# [SOLVED] nomodeset results in no-x-server

## robak

Hi

i'm running 2.6.37 kernel with kms enabled. all was good so far. now, i wanted to switch kms of, so i booted with 'nomodeset', recompiled xorg-{server,drivers}, mesa, xf86-input-{all-of-my-installed-packages} and xf86-video-intel since i'm having an 945 gpu.

the problem is, that my x-server is not starting anymore. it says 'No devices detected' though the intel driver gets loaded and the right pci-device is found.

can anybody help me out?

greetings

robak

EDIT:

i forgot to mention: i'm running xorg-server-1.7.7-r1, mesa-7.7.1, xf86-video-intel-2.14.0 xorg-drivers-1.9

updating to newer packages results in huge problems with 3d-engines like panda3d or irrlicht

----------

## Gusar

The intel driver won't work without KMS anymore.

----------

## robak

thanks for your answer. the reason why i wanted to boot without kms is that panda3d performs twice as fast under windows than under linux, both opengl of course. this maybe related to the engine but i wanted to test if kms is the problem. or is it just a bad performing intel driver under linux?
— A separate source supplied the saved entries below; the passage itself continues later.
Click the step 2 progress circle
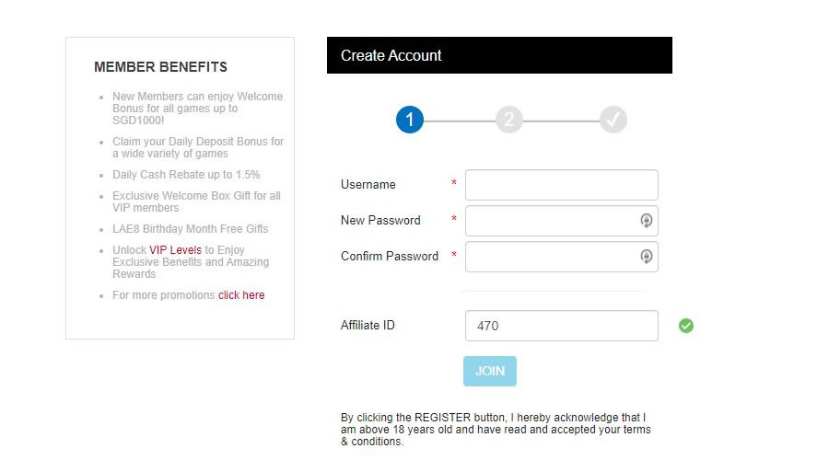Screen dimensions: 829x460 point(508,120)
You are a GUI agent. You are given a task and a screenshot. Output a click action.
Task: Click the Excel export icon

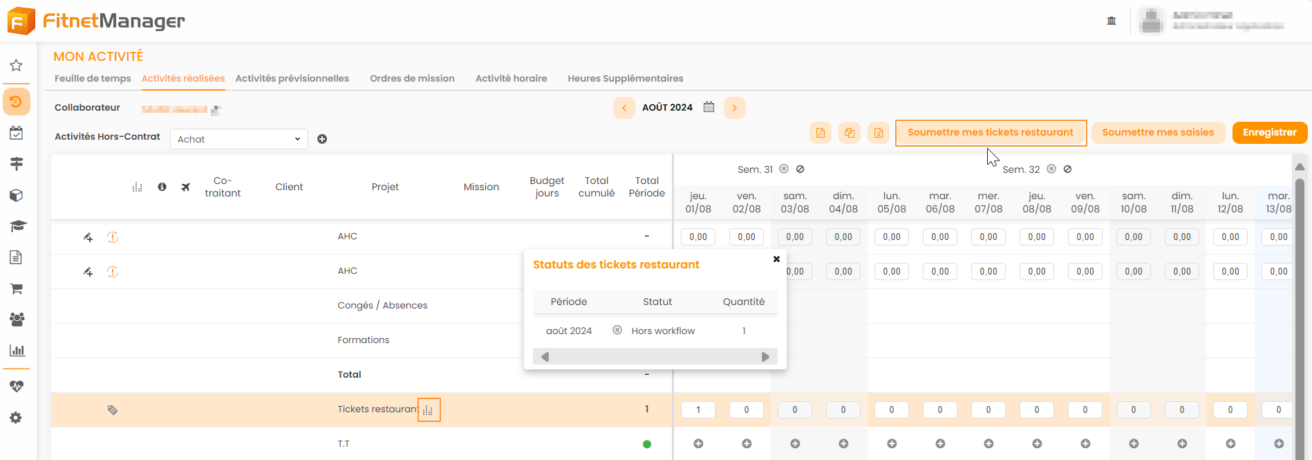(879, 133)
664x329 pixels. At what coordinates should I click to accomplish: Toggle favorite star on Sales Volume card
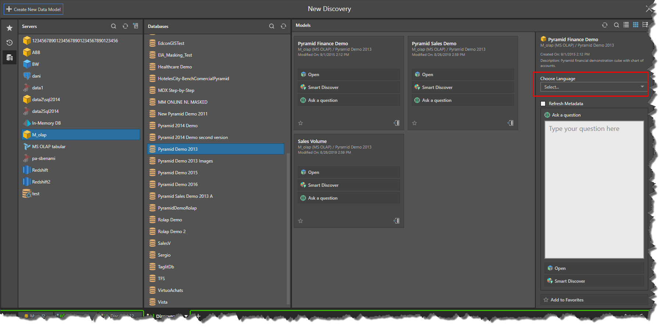pos(301,221)
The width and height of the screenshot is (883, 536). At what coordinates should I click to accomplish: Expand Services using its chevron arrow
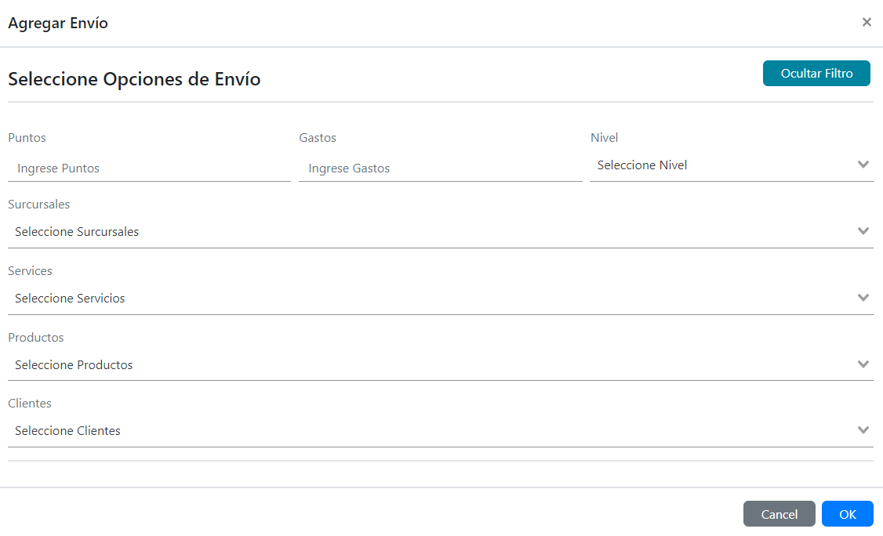pyautogui.click(x=863, y=298)
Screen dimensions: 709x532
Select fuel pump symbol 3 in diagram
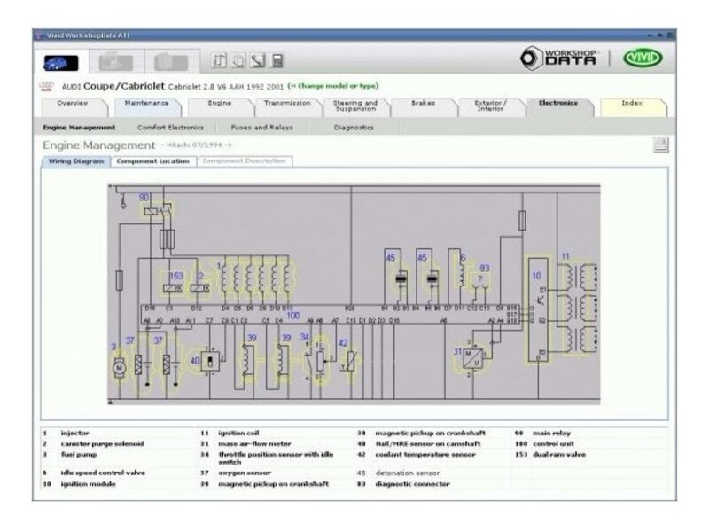click(x=120, y=365)
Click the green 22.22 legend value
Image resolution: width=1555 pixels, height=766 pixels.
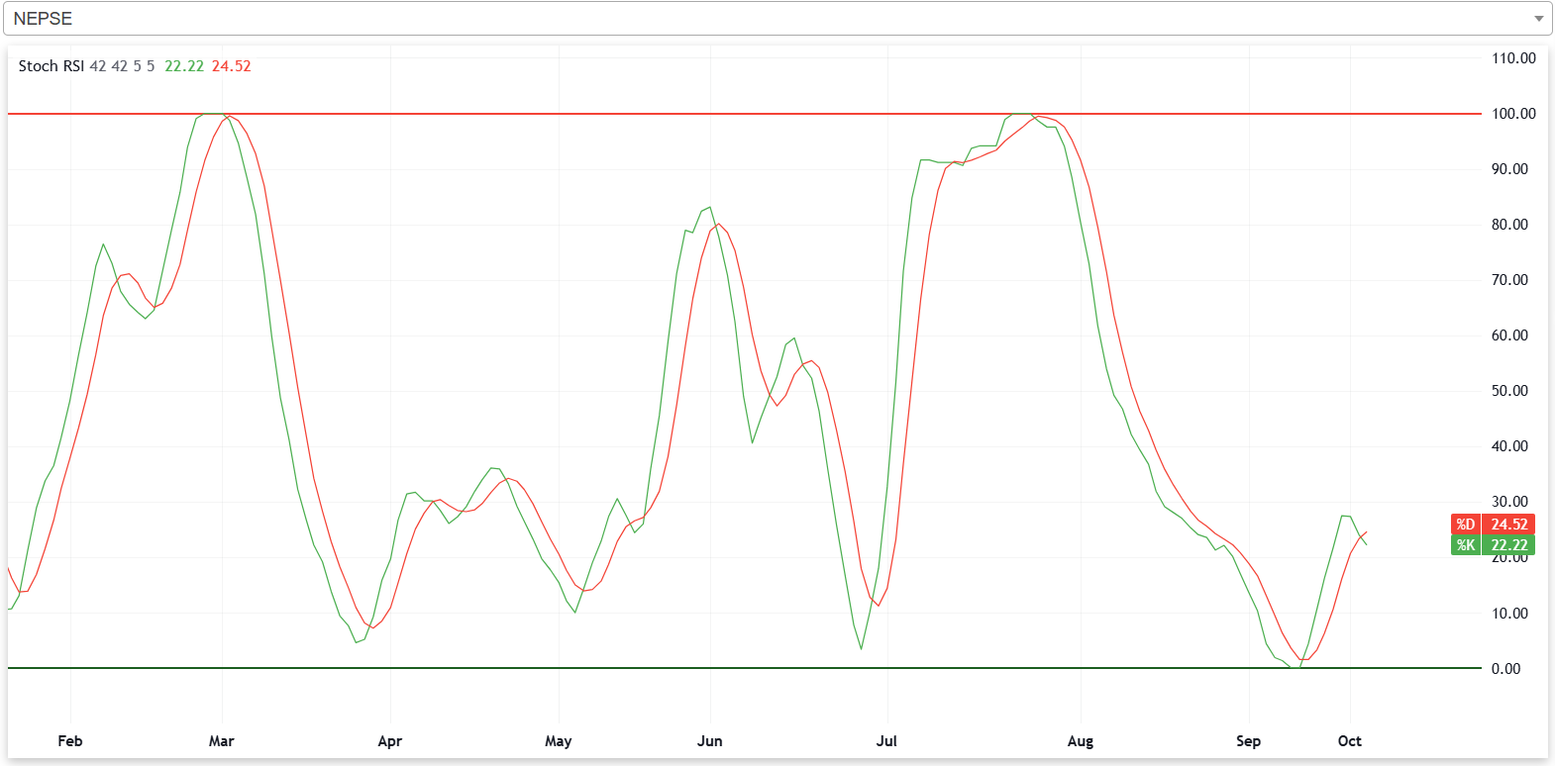[x=184, y=66]
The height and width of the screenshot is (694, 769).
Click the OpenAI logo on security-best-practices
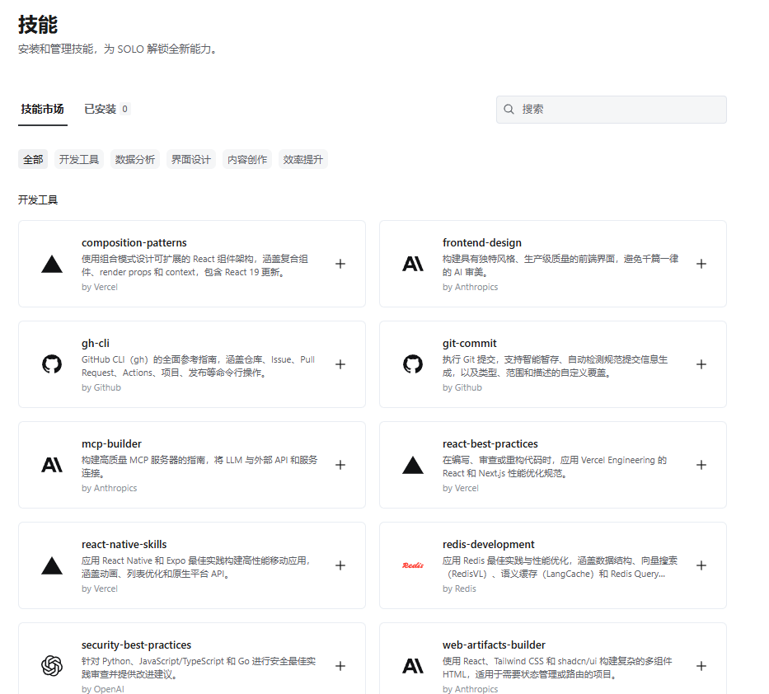point(52,666)
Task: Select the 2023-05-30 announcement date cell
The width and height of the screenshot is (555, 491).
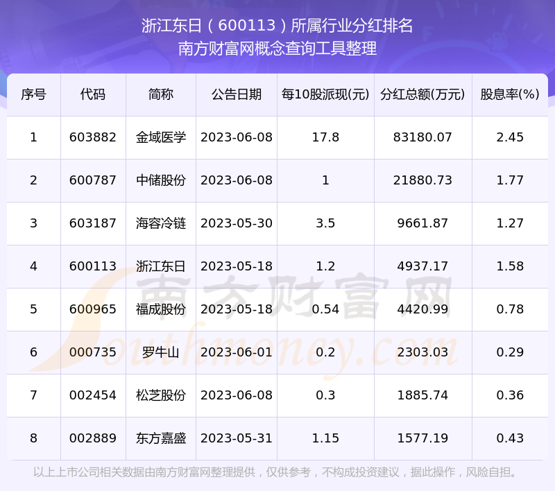Action: pos(237,223)
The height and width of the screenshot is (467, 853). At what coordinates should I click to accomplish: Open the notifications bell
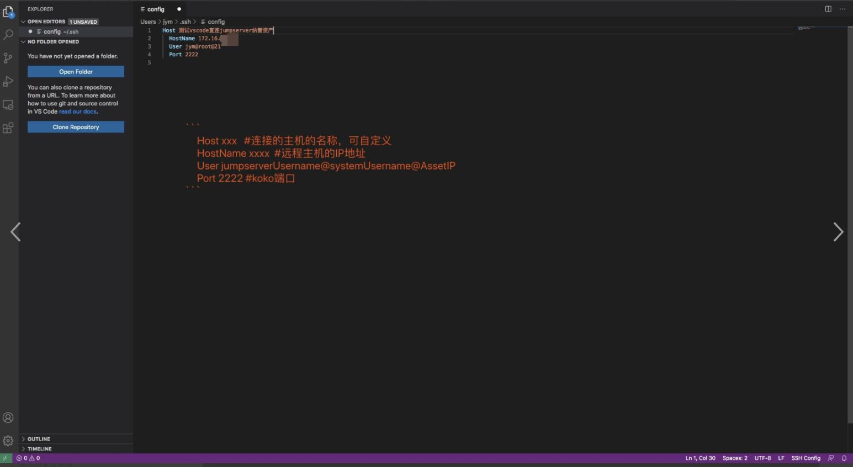coord(844,458)
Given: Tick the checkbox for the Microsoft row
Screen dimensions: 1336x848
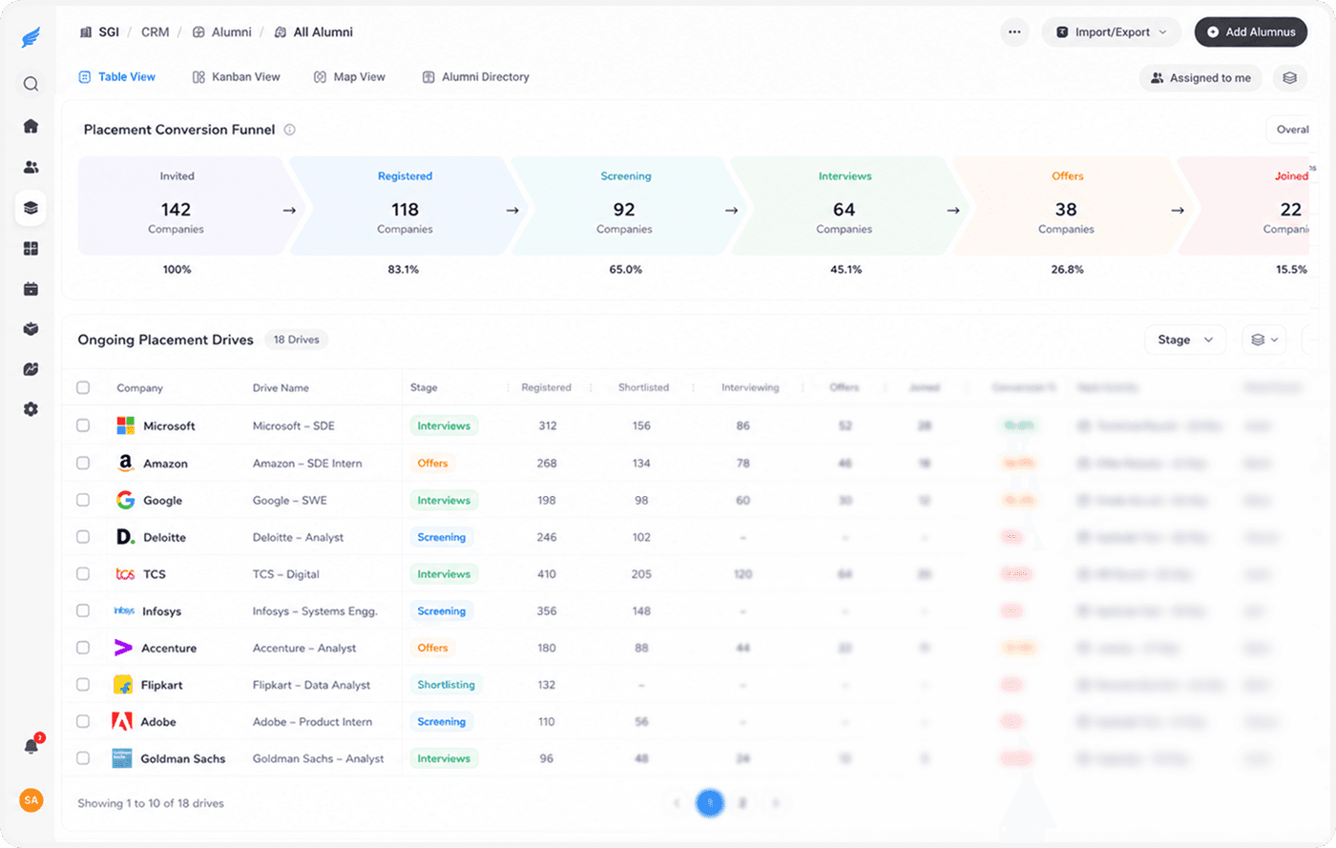Looking at the screenshot, I should click(x=83, y=425).
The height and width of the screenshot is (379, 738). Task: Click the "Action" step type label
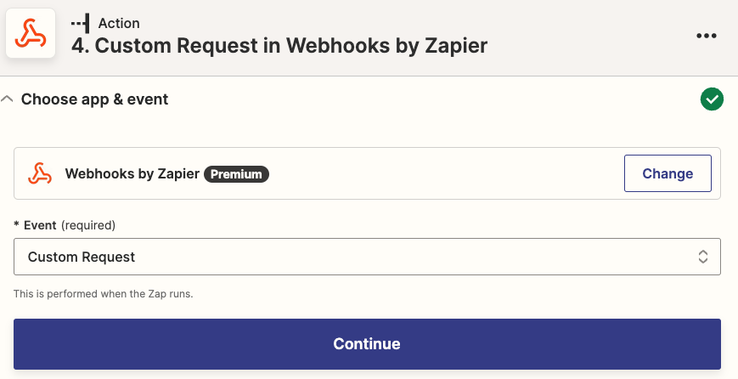click(x=119, y=23)
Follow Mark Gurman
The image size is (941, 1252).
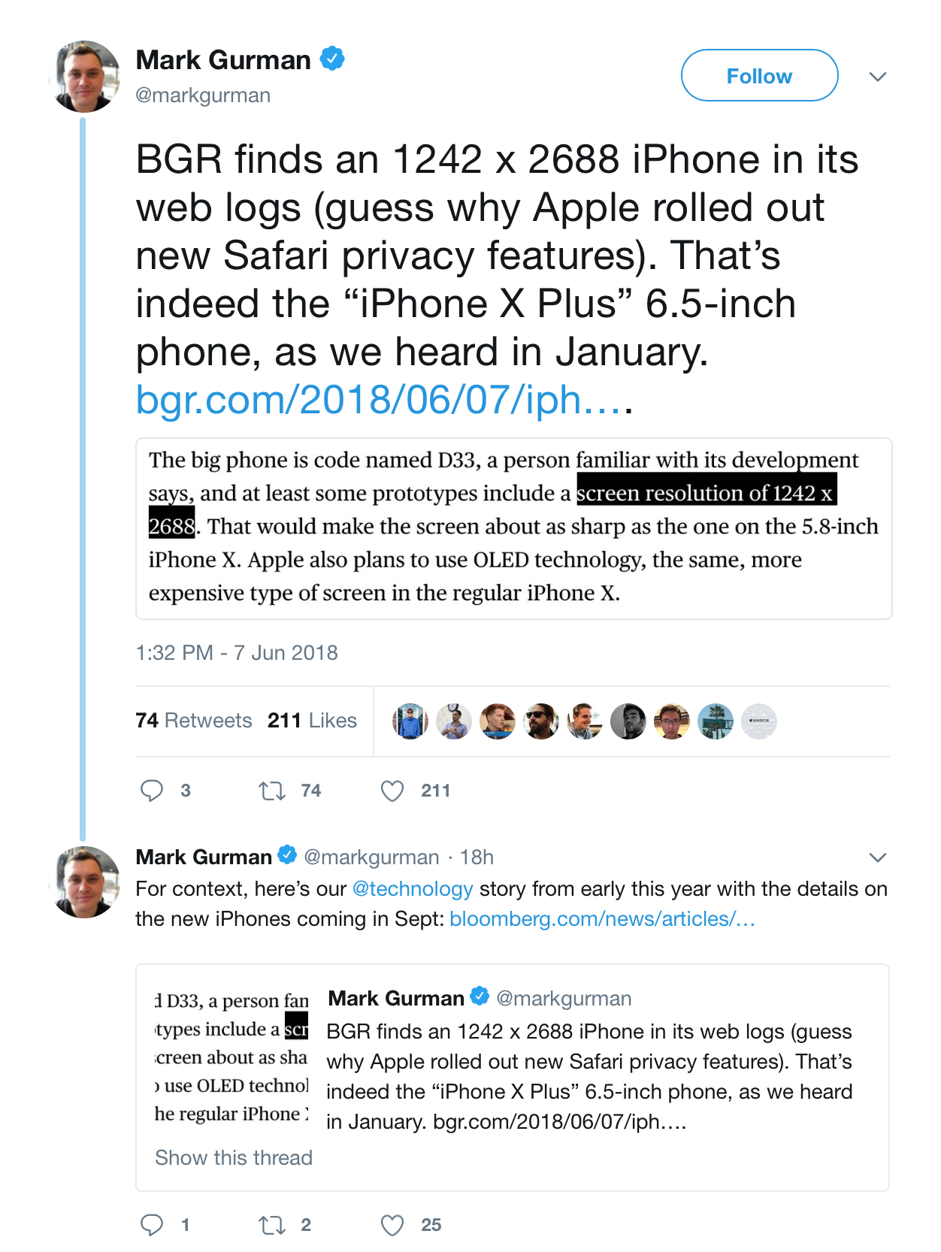[x=759, y=76]
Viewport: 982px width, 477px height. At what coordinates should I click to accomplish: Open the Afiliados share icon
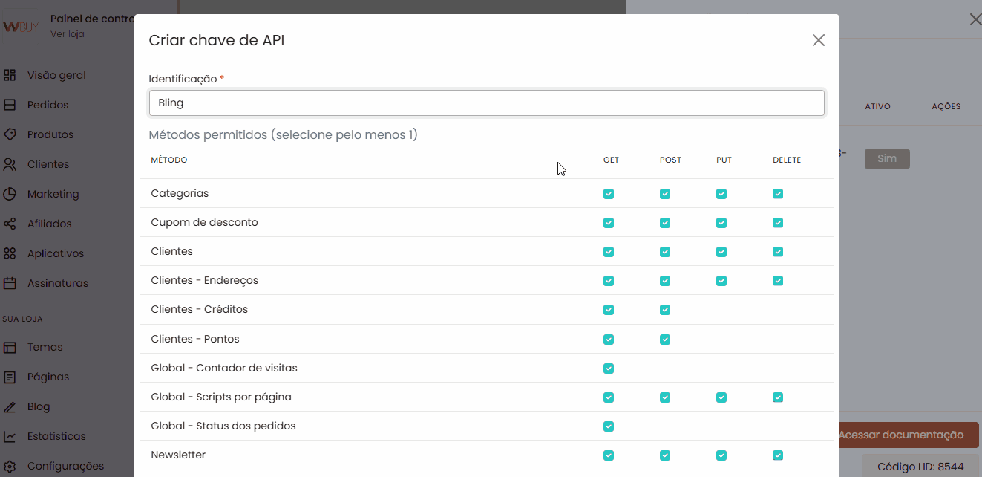click(10, 224)
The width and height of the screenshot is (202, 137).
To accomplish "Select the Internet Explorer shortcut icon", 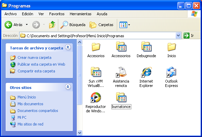I will pyautogui.click(x=146, y=72).
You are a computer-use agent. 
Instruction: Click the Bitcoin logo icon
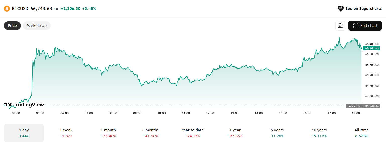coord(7,9)
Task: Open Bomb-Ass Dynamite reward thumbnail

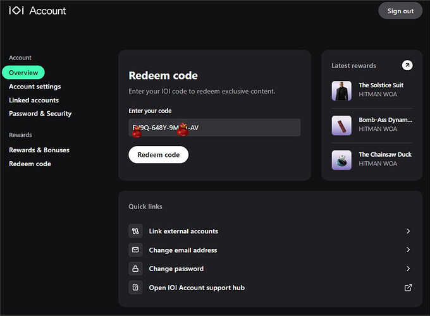Action: click(x=341, y=125)
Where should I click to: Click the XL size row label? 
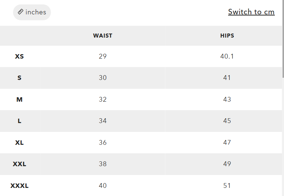(x=19, y=143)
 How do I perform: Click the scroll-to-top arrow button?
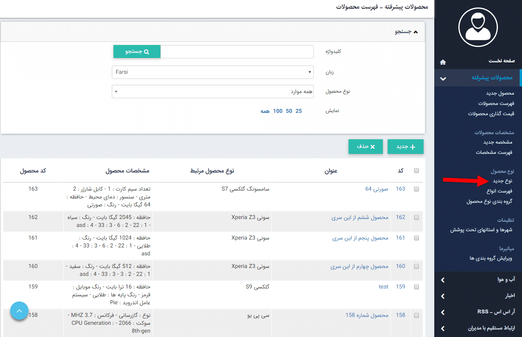click(19, 311)
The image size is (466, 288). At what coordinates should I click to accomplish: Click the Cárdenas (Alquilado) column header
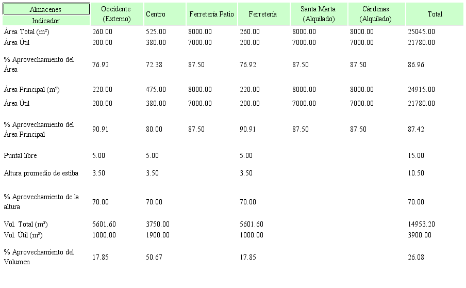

so, the question now is if anyone could do such testing. i think the panda3d samples are great for this, since they always render the same scene.

P.S. maybe i should change the subject and an admin could move this thread?

----------

## Gusar

 *robak wrote:*   

> or is it just a bad performing intel driver under linux?

 

^ This.

----------

## robak

damn.

thanks for your help!  :Smile: 

----------